Stated task: Print every one of the entries below line for line, without changing anything.

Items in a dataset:

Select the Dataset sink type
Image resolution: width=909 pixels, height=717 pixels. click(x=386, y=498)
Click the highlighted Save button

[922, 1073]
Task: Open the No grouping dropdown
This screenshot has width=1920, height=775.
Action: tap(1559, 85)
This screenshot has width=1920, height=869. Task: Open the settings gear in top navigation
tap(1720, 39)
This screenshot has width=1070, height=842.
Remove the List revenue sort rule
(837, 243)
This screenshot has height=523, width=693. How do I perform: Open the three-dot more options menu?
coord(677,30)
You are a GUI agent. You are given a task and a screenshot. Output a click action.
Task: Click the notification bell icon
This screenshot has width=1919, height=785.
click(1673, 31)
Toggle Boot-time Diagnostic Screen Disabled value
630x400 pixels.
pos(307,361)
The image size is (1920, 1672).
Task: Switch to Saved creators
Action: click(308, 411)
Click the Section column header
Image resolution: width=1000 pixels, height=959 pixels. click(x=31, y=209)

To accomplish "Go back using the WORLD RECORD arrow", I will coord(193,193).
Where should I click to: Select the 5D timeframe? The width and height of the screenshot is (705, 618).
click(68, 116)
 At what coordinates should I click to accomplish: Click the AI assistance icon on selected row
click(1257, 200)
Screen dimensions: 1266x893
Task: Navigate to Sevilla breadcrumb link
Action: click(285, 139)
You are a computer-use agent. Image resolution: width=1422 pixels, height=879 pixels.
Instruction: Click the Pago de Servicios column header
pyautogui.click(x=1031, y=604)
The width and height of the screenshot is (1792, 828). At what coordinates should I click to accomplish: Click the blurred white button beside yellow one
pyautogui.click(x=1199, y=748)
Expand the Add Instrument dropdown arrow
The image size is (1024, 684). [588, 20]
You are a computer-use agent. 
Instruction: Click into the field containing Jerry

Full output:
Select the Dataset sink type
Image resolution: width=909 pixels, height=717 pixels. click(x=386, y=498)
Click the highlighted Save button

[922, 1073]
Task: Open the No grouping dropdown
This screenshot has width=1920, height=775.
Action: tap(1559, 85)
This screenshot has width=1920, height=869. Task: Open the settings gear in top navigation
tap(1720, 39)
This screenshot has width=1070, height=842.
Remove the List revenue sort rule
(837, 243)
This screenshot has height=523, width=693. How do I perform: Open the three-dot more options menu?
coord(677,30)
You are a GUI agent. You are given a task and a screenshot. Output a click action.
Task: Click the notification bell icon
This screenshot has width=1919, height=785.
click(1673, 31)
Toggle Boot-time Diagnostic Screen Disabled value
630x400 pixels.
pos(307,361)
The image size is (1920, 1672).
Task: Switch to Saved creators
Action: click(308, 411)
Click the Section column header
Image resolution: width=1000 pixels, height=959 pixels. click(x=31, y=209)

To accomplish "Go back using the WORLD RECORD arrow", I will coord(193,193).
Where should I click to: Select the 5D timeframe? The width and height of the screenshot is (705, 618).
click(68, 116)
 At what coordinates should I click to accomplish: Click the AI assistance icon on selected row
click(1257, 200)
Screen dimensions: 1266x893
Task: Navigate to Sevilla breadcrumb link
Action: click(285, 139)
You are a computer-use agent. Image resolution: width=1422 pixels, height=879 pixels.
Instruction: Click the Pago de Servicios column header
pyautogui.click(x=1031, y=604)
The width and height of the screenshot is (1792, 828). At what coordinates should I click to accomplish: Click the blurred white button beside yellow one
pyautogui.click(x=1199, y=748)
Expand the Add Instrument dropdown arrow
The image size is (1024, 684). [588, 20]
You are a computer-use agent. 
Instruction: Click into the field containing Jerry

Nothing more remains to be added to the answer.